Stored data entries
>>

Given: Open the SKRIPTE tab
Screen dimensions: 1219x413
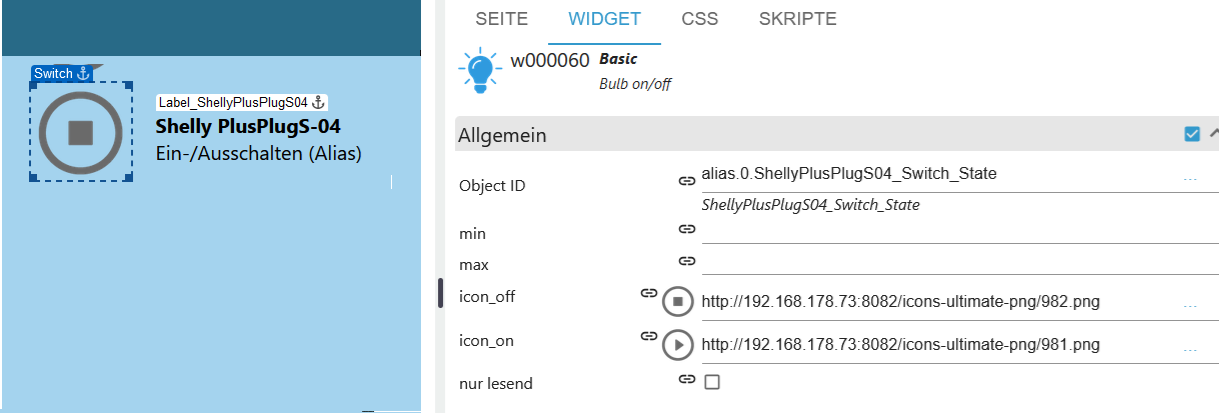Looking at the screenshot, I should pyautogui.click(x=797, y=19).
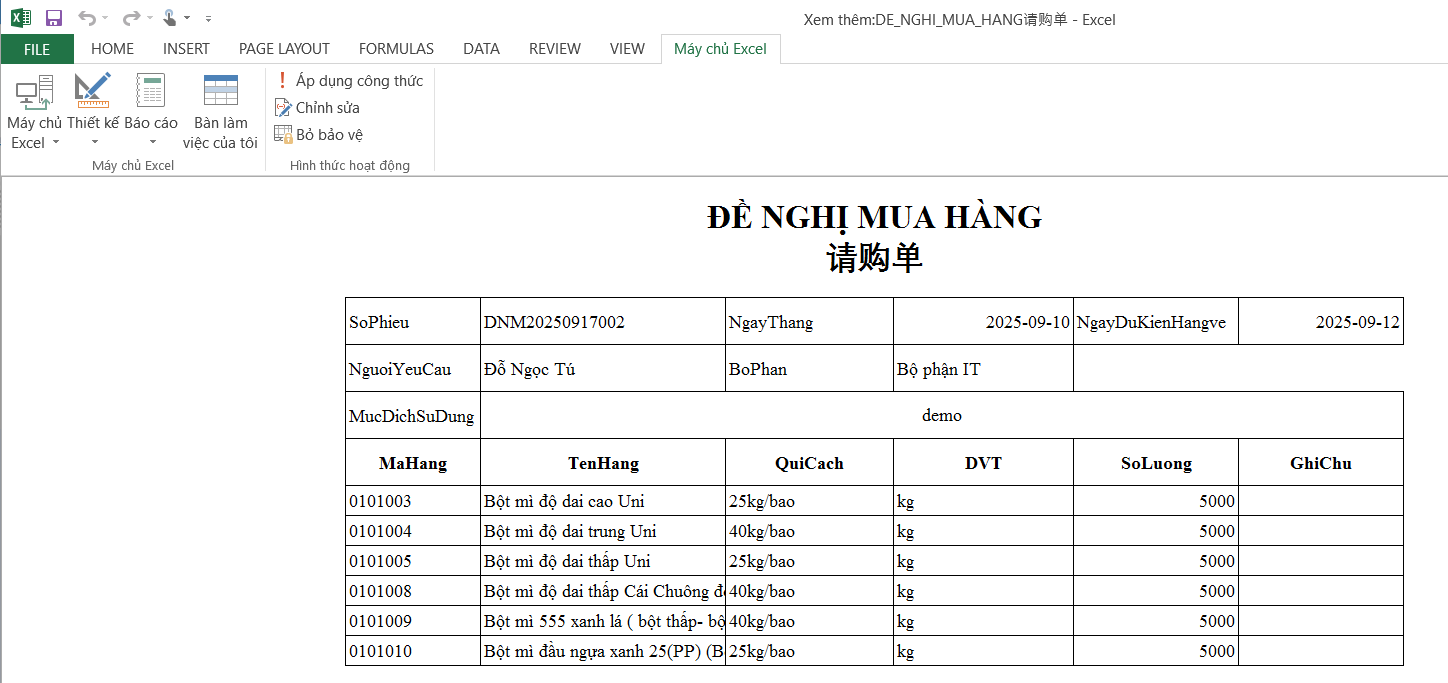Expand the Báo cáo report dropdown
The image size is (1448, 683).
tap(151, 142)
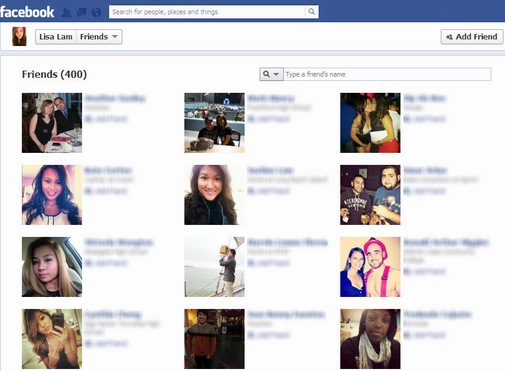This screenshot has height=371, width=505.
Task: Open photo of two men in hoodies
Action: [370, 195]
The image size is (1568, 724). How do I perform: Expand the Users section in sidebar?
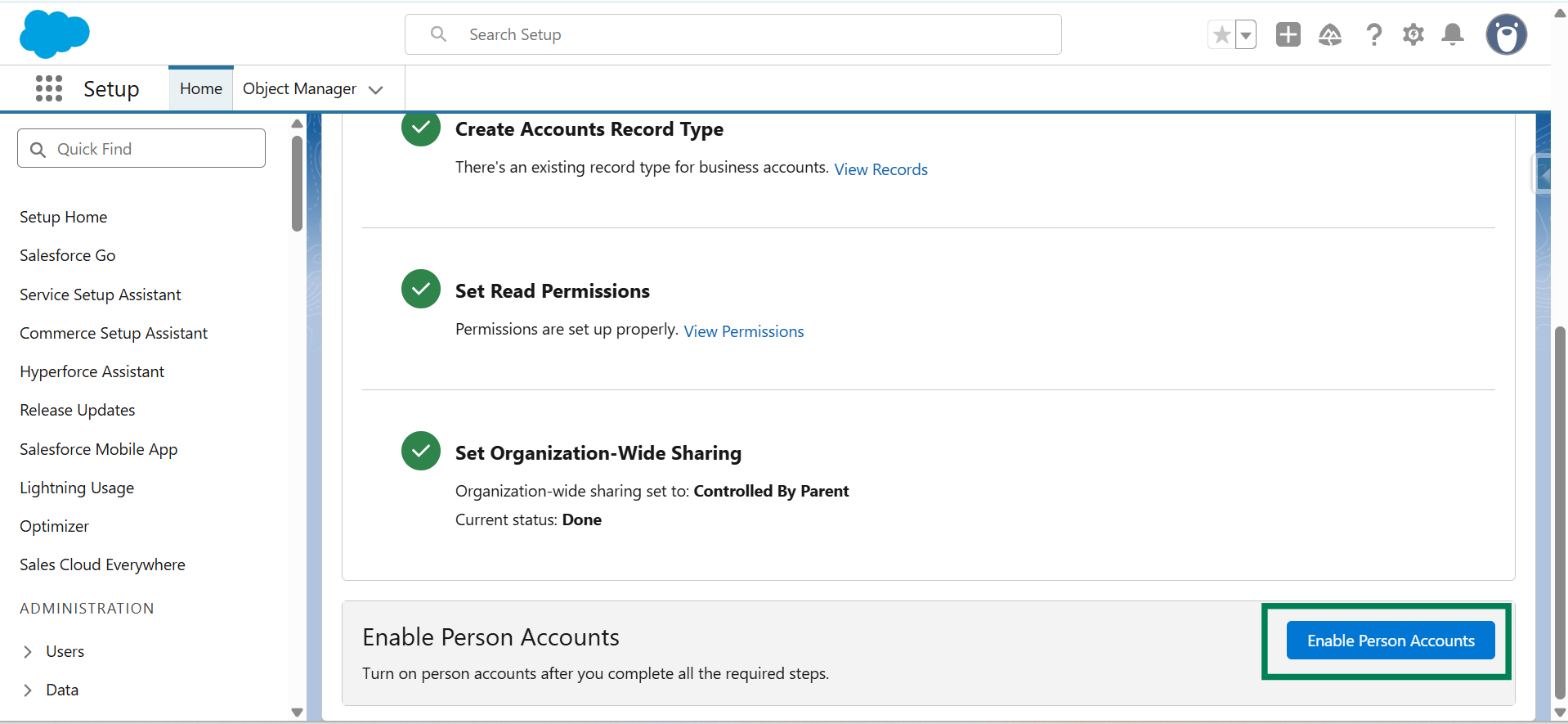(28, 651)
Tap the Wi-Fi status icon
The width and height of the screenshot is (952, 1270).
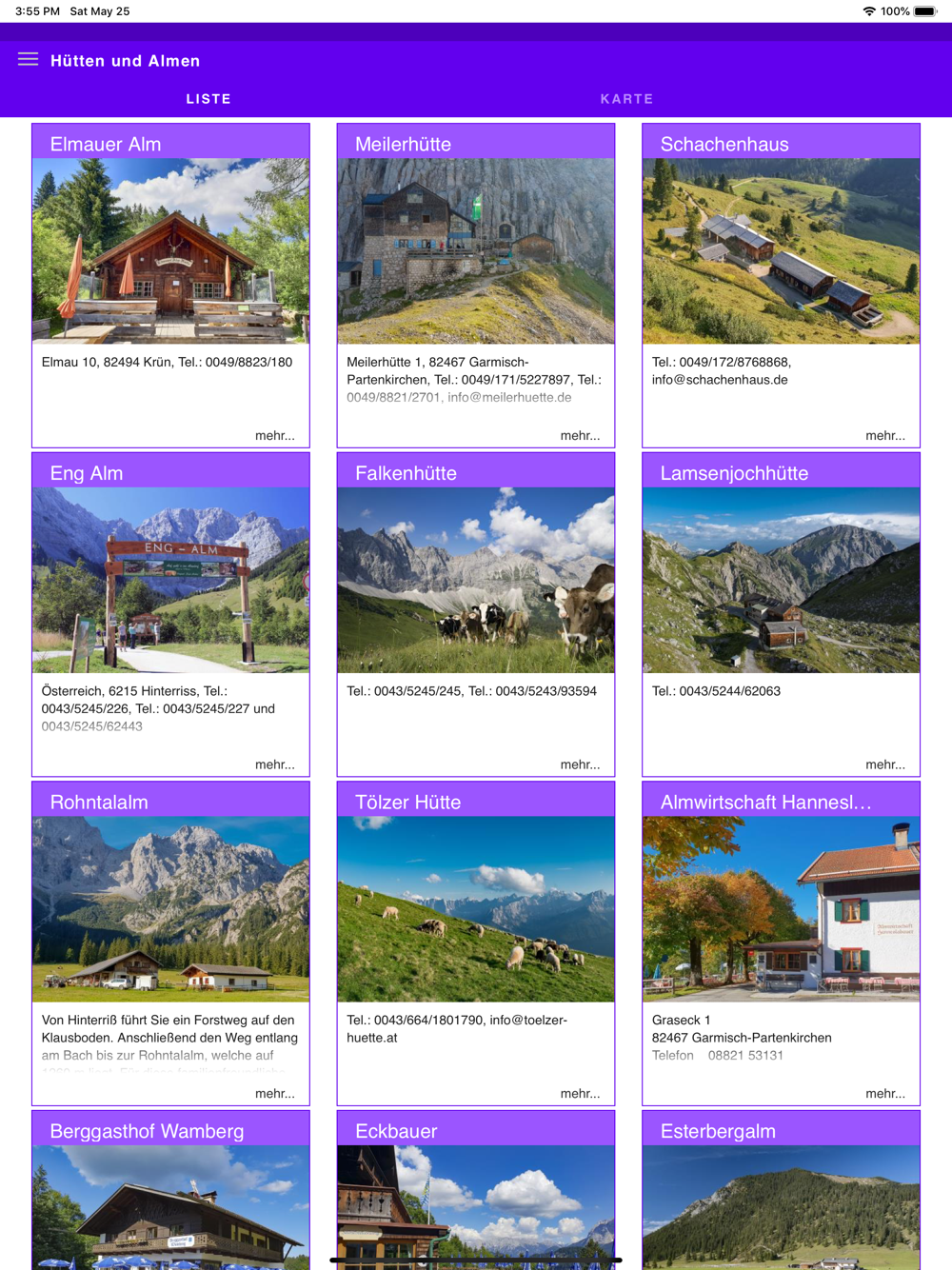[868, 11]
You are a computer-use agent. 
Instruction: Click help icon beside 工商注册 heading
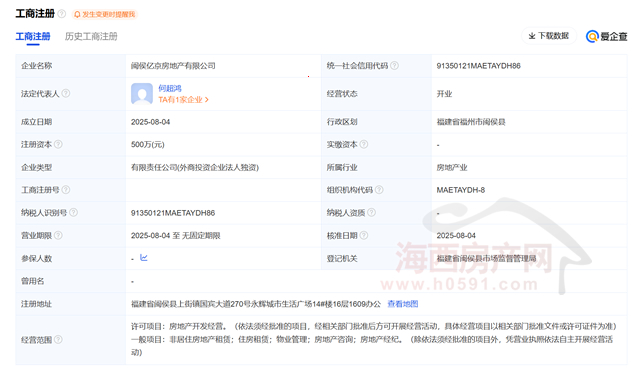click(x=62, y=14)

<<

■ Your instructions ■
Recast the listing above as a Markdown table with the columns "No." and "Entry," giving each line its own numbered row and leaving out blank lines and pictures.

■ Result ■
| No. | Entry |
|---|---|
| 1 | Given: Open the SKRIPTE tab |
| 2 | Screen dimensions: 1219x413 |
| 3 | Looking at the screenshot, I should pyautogui.click(x=797, y=19). |
| 4 | Expand the Báo cáo report dropdown |
| 5 | The image size is (1448, 683). |
| 6 | tap(151, 142) |
| 7 | This screenshot has height=371, width=505. |
| 8 | Task: Open photo of two men in hoodies |
| 9 | Action: [370, 195] |
| 10 | The image size is (1568, 724). How do I perform: Expand the Users section in sidebar? |
| 11 | (28, 651) |
| 12 | Tap the Wi-Fi status icon |
| 13 | The width and height of the screenshot is (952, 1270). |
| 14 | [868, 11] |
| 15 | You are a computer-use agent.  |
| 16 | Instruction: Click help icon beside 工商注册 heading |
| 17 | click(x=62, y=14) |